The issue is that I don't know how to reliably differentiate between A and C.

The About Side-by-Side Assemblies article includes this example:

...both Comctl32.DLL version 6.0 and Comctl32.DLL version 5.0 are in the side-by-side assembly cache and available to applications. When an application calls to load the DLL, the side-by-side manager determines whether the application has a version dependence described in a manifest. If there is no relevant manifest, the system loads the default version of the assembly. For Windows XP, version 5.0 of Comctl32.DLL is the system default. If the side-by-side manager finds a dependence on version 6.0 stated in a manifest, that version is loaded to run with the application.

Even from this simple example, we can see that the most recent version on the system (6.0) may not be the default version!

One might hope that there was a clear, consistent versioning scheme that allowed us to determine active versions based on version numbers. For example, perhaps the major versions are all available when on the system and minor version updates override earlier minor versions.

In practice, however, I think that component-based servicing is much more complex. Files have versions. Components (managed groupings of files) have their own versions. And, the state (active/inactive) seems to be held in a registry key with opaque/hashed IDs. I haven't been able to find an API or other method for determining which components are currently active.

-David

Answer 8 · 2020-06-26T19:03:42.000Z

Hello, after many hours of discussions with Microsoft Engineers, they provided some info on servicing changes starting with Windows Server 2008. I think the main point in this article is, only the higher number of a component is used by the system. I think this explains why MS doesn't consider a system with the latest patch applied vulnerable, even if older files are available in the WinSxS dir.

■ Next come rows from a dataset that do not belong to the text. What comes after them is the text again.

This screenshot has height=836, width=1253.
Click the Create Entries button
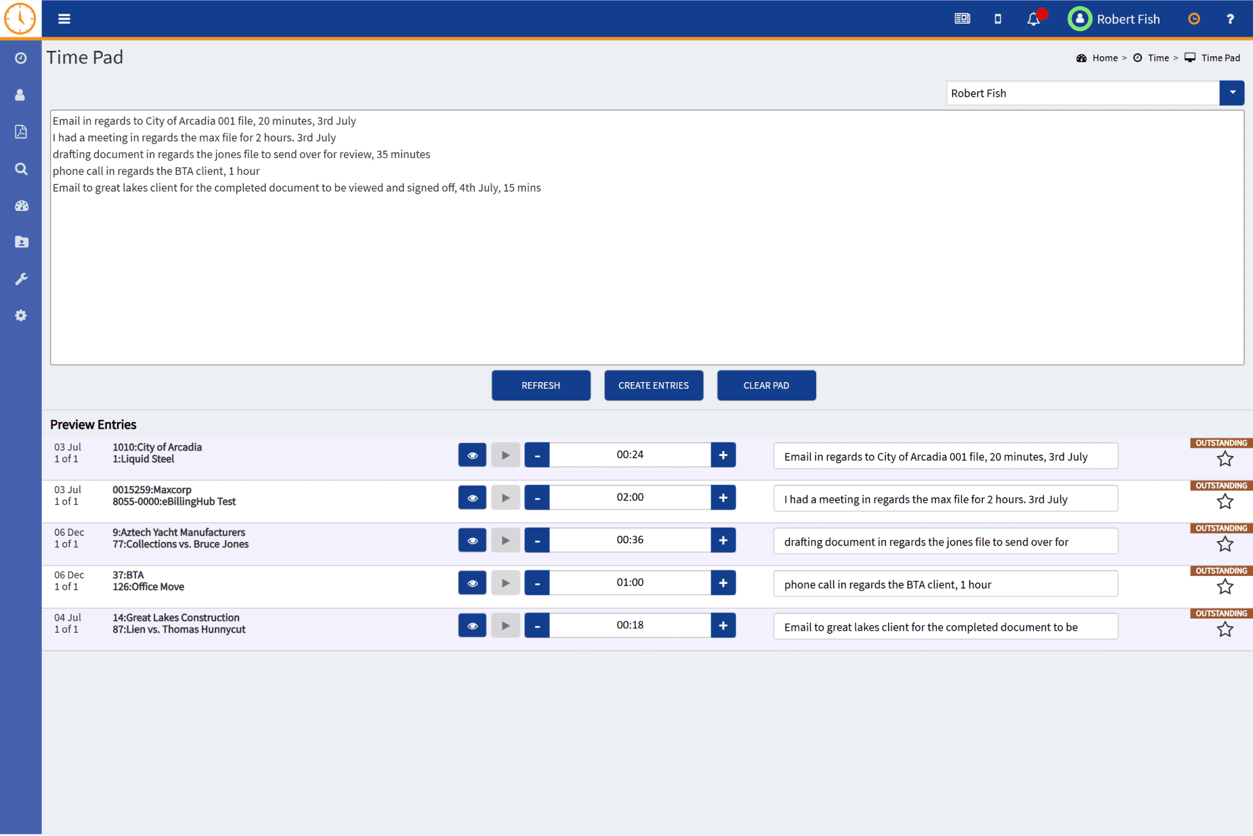[x=653, y=385]
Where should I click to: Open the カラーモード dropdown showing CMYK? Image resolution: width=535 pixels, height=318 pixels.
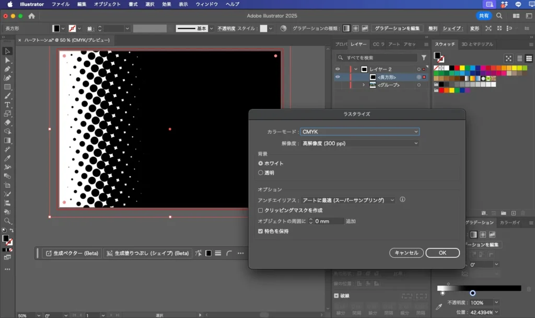pos(359,131)
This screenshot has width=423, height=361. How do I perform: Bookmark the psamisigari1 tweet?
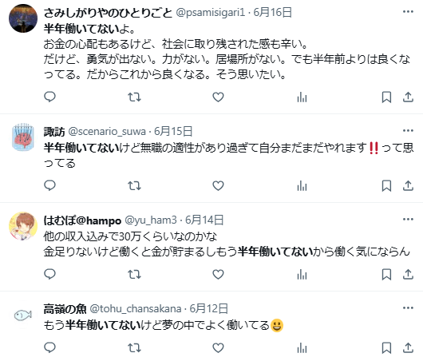click(386, 97)
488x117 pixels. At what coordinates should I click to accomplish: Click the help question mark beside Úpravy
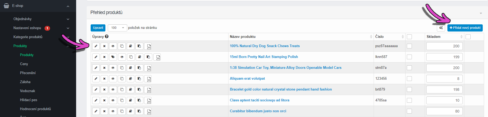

When we update a particular binary we release a new version of the whole component, and that new version is stored alongside the original one in the component store. The higher version of the component is projected onto the system, but the older version in the store isn’t touched.

https://docs.microsoft.com/en-us/archive/blogs/askcore/what-is-the-winsxs-directory-in-windows-2008-and-windows-vista-and-why-is-it-so-large

Answer 9 · 2020-07-29T16:45:36.000Z

It looks like there are a number of new checks that also consider files in the WinSXS directory vulnerable. Given the changes to the the Windows OS from XP/2003 to Vista/2008 +, I think this may need to be changed.
CVE-2019-0618
CVE-2019-0662
CVE-2019-0903
CVE-2019-1102
CVE-2020-0881
CVE-2020-0883
CVE-2020-0964

Answer 10 · 2020-07-30T07:35:21.000Z

I'd suggest to skip/exclude WinSxS. The Projected file is where it's needed (i.e. System32) so looking into WinSxS seems irrelevant.

Answer 11 · 2020-08-03T18:27:33.000Z

I would love to skip WinSxS. It's challenging to assess. But I remain concerned about false negatives resulting from ignoring vulnerable files under WinSxS.

My understanding is that applications with version-specific dependencies can still use components under WinSxS even if they are not projected on the system or the latest version.

And, some files appear to be used but not projected on the filesystem.